Description of the task:
Retype, exactly as they appear below, the lines between the line holding "Click the horizontal divider line at page top" and the line holding "Select the 1", both ends included.

*** Records for this task ***

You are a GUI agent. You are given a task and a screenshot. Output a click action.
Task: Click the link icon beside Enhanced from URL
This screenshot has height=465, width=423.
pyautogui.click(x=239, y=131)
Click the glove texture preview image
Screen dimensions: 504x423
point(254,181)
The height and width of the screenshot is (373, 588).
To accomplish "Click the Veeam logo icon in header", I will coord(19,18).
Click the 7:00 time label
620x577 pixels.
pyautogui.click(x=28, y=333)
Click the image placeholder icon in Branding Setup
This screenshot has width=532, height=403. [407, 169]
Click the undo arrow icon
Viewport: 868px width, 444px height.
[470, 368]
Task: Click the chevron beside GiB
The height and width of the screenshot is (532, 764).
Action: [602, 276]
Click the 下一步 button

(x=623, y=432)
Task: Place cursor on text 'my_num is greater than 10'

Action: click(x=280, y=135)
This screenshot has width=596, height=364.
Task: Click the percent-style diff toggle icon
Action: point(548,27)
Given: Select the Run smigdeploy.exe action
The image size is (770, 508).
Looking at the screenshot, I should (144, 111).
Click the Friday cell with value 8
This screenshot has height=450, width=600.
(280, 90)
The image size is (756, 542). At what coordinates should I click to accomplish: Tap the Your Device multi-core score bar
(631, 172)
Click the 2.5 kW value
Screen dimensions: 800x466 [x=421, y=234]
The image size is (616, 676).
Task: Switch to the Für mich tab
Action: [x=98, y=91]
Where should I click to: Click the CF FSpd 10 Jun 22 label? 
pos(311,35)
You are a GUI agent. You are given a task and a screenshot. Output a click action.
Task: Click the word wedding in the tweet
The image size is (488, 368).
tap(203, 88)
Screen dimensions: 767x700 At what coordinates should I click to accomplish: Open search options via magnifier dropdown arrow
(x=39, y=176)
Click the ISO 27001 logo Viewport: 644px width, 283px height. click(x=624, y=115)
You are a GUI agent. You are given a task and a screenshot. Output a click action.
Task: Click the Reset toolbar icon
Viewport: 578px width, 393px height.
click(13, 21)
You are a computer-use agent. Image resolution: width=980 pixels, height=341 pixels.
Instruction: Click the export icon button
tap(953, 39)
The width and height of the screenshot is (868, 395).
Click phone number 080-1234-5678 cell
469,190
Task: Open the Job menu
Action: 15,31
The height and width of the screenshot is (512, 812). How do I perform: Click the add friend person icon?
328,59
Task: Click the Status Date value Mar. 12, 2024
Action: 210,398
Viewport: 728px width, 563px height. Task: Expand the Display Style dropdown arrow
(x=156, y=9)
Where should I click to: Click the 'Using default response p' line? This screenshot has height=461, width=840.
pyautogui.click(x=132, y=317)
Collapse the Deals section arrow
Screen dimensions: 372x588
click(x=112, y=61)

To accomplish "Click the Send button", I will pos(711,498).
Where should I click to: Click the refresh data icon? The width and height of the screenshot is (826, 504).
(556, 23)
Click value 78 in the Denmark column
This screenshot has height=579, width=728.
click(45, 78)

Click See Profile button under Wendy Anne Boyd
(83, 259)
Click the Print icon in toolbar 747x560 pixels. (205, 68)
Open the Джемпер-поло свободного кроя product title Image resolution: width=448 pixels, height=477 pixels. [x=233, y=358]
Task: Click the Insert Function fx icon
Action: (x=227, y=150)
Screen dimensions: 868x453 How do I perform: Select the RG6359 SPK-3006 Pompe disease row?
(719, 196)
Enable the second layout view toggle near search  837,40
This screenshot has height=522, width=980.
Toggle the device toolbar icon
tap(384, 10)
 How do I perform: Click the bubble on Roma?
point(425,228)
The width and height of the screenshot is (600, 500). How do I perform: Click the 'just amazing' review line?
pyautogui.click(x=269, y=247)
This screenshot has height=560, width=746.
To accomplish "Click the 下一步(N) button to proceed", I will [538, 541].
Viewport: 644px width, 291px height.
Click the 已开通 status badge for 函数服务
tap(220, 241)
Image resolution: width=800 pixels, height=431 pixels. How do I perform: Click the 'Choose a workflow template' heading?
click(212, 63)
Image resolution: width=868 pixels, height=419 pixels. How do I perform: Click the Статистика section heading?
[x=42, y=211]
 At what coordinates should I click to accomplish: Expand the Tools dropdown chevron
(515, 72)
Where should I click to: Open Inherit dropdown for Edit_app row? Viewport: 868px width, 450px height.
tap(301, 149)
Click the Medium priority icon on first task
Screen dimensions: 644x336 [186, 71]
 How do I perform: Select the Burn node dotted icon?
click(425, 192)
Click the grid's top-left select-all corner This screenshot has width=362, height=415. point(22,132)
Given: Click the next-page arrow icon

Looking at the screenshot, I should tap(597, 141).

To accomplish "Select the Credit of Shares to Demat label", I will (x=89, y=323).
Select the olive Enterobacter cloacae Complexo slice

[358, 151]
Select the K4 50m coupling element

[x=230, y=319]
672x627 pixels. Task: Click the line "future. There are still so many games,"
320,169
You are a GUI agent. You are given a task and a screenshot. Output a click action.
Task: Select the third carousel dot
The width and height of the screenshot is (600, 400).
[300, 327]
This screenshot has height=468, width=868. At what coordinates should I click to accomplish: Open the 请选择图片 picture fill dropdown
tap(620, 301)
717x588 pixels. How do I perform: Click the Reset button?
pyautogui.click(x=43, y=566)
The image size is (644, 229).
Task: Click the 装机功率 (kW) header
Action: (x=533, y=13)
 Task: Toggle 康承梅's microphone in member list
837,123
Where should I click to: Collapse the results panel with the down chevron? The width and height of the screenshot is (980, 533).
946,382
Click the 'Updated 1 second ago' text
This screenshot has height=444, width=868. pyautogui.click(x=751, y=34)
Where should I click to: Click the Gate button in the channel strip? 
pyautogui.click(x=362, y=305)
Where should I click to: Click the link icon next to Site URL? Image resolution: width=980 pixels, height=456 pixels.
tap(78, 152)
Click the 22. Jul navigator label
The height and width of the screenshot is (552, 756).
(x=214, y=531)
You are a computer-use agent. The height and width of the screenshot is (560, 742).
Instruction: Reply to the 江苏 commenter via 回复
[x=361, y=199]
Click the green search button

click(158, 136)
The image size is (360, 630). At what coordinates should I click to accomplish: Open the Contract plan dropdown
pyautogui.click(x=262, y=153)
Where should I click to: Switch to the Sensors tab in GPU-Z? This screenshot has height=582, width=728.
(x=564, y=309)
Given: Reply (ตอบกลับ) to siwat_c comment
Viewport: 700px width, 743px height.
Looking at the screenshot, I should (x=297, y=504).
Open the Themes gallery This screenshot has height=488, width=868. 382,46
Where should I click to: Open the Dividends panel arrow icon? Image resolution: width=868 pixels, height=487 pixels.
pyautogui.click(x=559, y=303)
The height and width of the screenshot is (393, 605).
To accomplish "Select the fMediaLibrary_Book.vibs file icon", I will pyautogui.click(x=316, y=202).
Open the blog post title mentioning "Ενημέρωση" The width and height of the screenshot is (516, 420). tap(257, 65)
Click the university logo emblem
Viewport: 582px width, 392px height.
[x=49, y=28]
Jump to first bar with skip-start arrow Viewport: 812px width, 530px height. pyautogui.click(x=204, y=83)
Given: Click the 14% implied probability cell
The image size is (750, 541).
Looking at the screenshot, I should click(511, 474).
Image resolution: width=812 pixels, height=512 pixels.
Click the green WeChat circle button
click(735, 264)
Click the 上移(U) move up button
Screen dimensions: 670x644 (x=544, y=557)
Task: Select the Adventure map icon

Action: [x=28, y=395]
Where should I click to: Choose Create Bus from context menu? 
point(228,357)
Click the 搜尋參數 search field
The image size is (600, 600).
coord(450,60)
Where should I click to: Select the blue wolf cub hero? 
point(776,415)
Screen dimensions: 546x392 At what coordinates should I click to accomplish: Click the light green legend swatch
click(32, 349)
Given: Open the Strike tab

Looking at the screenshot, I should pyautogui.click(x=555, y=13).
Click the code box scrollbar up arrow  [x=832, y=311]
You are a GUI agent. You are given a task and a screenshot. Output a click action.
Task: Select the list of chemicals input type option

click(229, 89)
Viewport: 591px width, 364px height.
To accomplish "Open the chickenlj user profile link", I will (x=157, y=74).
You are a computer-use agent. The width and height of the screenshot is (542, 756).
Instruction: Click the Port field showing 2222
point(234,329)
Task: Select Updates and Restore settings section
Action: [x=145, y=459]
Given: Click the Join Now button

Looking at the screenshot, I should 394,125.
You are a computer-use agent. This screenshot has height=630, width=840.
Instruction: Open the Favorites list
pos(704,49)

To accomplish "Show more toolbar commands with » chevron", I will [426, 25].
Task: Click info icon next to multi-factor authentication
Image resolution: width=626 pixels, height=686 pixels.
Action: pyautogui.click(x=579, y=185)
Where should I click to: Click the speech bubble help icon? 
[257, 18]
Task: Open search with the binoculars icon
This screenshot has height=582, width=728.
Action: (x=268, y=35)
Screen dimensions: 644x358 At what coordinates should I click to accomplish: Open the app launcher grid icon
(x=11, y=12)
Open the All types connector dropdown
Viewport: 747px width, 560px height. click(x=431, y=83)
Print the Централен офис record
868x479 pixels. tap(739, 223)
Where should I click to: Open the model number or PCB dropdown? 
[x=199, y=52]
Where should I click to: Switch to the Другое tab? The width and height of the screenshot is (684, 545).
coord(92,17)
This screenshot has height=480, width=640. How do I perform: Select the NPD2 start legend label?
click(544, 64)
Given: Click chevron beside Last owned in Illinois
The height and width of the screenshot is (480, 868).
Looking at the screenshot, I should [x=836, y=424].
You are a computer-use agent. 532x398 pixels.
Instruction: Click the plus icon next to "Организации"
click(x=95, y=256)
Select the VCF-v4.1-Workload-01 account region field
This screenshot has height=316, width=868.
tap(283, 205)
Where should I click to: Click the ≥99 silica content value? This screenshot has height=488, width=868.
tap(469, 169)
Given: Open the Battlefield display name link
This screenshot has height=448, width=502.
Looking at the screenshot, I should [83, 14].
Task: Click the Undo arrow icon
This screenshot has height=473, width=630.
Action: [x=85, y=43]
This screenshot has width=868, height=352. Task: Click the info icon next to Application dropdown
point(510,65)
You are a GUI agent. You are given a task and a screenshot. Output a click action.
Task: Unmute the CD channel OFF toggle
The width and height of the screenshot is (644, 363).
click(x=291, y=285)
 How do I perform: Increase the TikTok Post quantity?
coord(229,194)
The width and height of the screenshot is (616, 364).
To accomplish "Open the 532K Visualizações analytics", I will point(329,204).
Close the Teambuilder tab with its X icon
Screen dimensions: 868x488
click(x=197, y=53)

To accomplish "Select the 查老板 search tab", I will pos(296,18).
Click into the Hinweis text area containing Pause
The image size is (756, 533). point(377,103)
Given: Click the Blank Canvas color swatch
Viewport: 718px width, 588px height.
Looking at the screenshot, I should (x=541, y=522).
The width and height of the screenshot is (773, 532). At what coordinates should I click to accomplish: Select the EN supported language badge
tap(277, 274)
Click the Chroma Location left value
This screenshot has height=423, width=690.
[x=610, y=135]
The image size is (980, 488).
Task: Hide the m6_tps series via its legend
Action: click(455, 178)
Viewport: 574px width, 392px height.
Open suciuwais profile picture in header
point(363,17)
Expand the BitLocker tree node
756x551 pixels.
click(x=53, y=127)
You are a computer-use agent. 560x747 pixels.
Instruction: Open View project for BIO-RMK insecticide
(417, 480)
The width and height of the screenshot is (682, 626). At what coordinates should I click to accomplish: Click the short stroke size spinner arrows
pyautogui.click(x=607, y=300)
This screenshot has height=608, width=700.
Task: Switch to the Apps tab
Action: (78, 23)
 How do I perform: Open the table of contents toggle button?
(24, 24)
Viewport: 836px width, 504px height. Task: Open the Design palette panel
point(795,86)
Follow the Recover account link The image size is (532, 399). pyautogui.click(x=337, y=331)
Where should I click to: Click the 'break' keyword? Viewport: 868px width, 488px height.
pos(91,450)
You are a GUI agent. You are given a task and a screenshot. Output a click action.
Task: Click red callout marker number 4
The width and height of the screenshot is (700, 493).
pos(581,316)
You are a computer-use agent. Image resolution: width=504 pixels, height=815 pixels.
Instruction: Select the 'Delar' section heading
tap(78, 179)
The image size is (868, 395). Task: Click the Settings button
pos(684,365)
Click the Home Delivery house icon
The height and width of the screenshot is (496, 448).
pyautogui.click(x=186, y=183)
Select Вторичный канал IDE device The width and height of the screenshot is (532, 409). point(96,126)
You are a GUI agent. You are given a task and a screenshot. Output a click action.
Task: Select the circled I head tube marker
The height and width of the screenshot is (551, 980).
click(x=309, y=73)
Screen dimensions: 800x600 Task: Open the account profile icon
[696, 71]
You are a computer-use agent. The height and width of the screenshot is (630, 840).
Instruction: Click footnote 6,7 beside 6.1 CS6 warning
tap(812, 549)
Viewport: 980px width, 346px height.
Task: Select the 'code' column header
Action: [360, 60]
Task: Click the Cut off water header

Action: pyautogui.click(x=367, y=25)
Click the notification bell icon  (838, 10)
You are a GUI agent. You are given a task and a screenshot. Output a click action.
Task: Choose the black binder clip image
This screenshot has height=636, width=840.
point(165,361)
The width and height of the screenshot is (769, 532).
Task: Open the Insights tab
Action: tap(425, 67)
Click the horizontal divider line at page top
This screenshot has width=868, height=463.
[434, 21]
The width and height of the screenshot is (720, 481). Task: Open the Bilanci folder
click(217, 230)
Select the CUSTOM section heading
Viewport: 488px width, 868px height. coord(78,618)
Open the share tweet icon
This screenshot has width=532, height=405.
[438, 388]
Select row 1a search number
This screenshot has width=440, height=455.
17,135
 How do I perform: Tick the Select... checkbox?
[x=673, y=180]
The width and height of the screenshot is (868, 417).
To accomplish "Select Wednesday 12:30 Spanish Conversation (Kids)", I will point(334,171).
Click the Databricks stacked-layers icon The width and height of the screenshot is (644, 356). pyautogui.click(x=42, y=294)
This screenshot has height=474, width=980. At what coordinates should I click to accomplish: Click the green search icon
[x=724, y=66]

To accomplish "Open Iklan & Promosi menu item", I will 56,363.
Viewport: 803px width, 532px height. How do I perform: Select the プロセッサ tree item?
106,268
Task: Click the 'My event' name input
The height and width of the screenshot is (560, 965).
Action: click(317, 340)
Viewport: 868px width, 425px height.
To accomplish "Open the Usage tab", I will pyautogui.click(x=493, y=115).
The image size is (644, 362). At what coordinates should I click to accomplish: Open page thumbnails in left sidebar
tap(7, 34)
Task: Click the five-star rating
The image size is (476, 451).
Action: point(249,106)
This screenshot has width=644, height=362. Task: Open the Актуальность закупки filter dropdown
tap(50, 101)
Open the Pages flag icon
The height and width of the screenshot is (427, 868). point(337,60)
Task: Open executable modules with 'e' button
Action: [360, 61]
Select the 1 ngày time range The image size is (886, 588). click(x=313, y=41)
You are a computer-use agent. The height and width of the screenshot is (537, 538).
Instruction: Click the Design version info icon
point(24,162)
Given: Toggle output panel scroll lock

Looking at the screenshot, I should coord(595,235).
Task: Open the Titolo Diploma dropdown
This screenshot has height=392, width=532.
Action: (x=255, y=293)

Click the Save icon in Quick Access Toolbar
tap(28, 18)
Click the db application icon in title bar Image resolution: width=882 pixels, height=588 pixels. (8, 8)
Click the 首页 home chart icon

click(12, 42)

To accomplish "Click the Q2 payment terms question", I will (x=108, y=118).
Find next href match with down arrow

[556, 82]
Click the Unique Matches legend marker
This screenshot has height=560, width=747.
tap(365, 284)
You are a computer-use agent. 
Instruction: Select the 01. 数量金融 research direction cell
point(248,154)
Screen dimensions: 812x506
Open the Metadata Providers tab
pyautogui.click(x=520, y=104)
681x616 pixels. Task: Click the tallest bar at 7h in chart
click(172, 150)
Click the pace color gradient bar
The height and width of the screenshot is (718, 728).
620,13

*** End of Records for this task ***

Your response:
Click the horizontal divider line at page top
This screenshot has width=868, height=463.
[434, 21]
The width and height of the screenshot is (720, 481). Task: Open the Bilanci folder
click(217, 230)
Select the CUSTOM section heading
Viewport: 488px width, 868px height. coord(78,618)
Open the share tweet icon
This screenshot has width=532, height=405.
[438, 388]
Select row 1a search number
This screenshot has width=440, height=455.
17,135
 How do I perform: Tick the Select... checkbox?
[x=673, y=180]
The width and height of the screenshot is (868, 417).
To accomplish "Select Wednesday 12:30 Spanish Conversation (Kids)", I will point(334,171).
Click the Databricks stacked-layers icon The width and height of the screenshot is (644, 356). pyautogui.click(x=42, y=294)
This screenshot has height=474, width=980. At what coordinates should I click to accomplish: Click the green search icon
[x=724, y=66]

To accomplish "Open Iklan & Promosi menu item", I will 56,363.
Viewport: 803px width, 532px height. How do I perform: Select the プロセッサ tree item?
106,268
Task: Click the 'My event' name input
The height and width of the screenshot is (560, 965).
Action: click(317, 340)
Viewport: 868px width, 425px height.
To accomplish "Open the Usage tab", I will pyautogui.click(x=493, y=115).
The image size is (644, 362). At what coordinates should I click to accomplish: Open page thumbnails in left sidebar
tap(7, 34)
Task: Click the five-star rating
The image size is (476, 451).
Action: point(249,106)
This screenshot has width=644, height=362. Task: Open the Актуальность закупки filter dropdown
tap(50, 101)
Open the Pages flag icon
The height and width of the screenshot is (427, 868). point(337,60)
Task: Open executable modules with 'e' button
Action: [360, 61]
Select the 1 ngày time range The image size is (886, 588). click(x=313, y=41)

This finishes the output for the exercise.